Covid, Speranza: “Stabilizzazione per gran parte dei precari impiegati in pandemia”

“E’ un provvedimento giusto e adeguato e ci consente di tenere nel Ssn tante risorse umane che sono state al servizio del Paese”


NAZIONALE – Saranno stabilizzati gran parte dei precari che hanno lavorato durante il periodo emergenziale della pandemia Covid. “Nelle norme dell’ultima legge di Bilancio – spiega il ministro della Salute Roberto Speranza – abbiamo avviato un percorso che consente al Servizio sanitario nazionale di stabilizzare una parte molto significativa del personale, lo consentiamo per i tutti i lavoratori che hanno maturato al 30 giugno 2022 almeno 18 mesi di servizio anche non continuativo di cui 6 mesi durante la fase dell’emergenza pandemica”.

Il Sottosegretario: “Provvedimento giusto e adeguato”

“E’ un provvedimento giusto e adeguato – aggiunge – e ci consente di tenere nel Ssn tante risorse umane che sono state al servizio del Paese nella fase più difficile e che oggi possono essere stabilizzate”.

“Dobbiamo complessivamente cambiare il modello di programmazione della spesa sanitaria, costruito su silos chiusi e tetti di spesa” avverte. “Abbiamo iniziato a fare questo cambiamento, ma dobbiamo fare di più.
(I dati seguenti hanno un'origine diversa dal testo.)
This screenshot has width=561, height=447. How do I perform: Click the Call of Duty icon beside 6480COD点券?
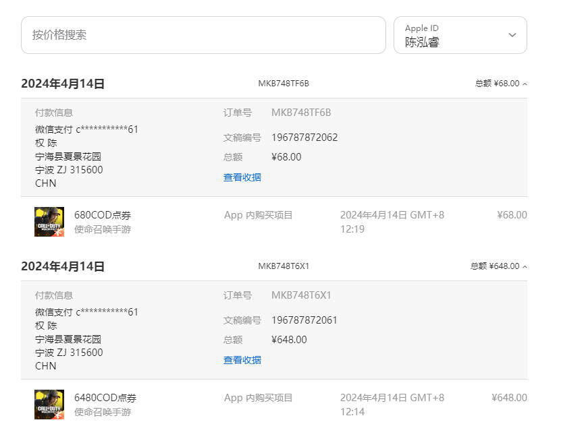click(49, 405)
Nell’ultima Legge di bilancio ci sono due segnali in questa direzione: diventa permanente la possibilità di alzare il tetto del 10% e ciò è valido per tutte le Regioni; in più c’è un miliardo per l’assistenza territoriale e il personale sanitario è fuori dai tetti di spesa – conclude -. Non è abbastanza, lavoreremo anche in vista della prossima Legge di bilancio per mettere mano al nodo strategico del personale sanitario”.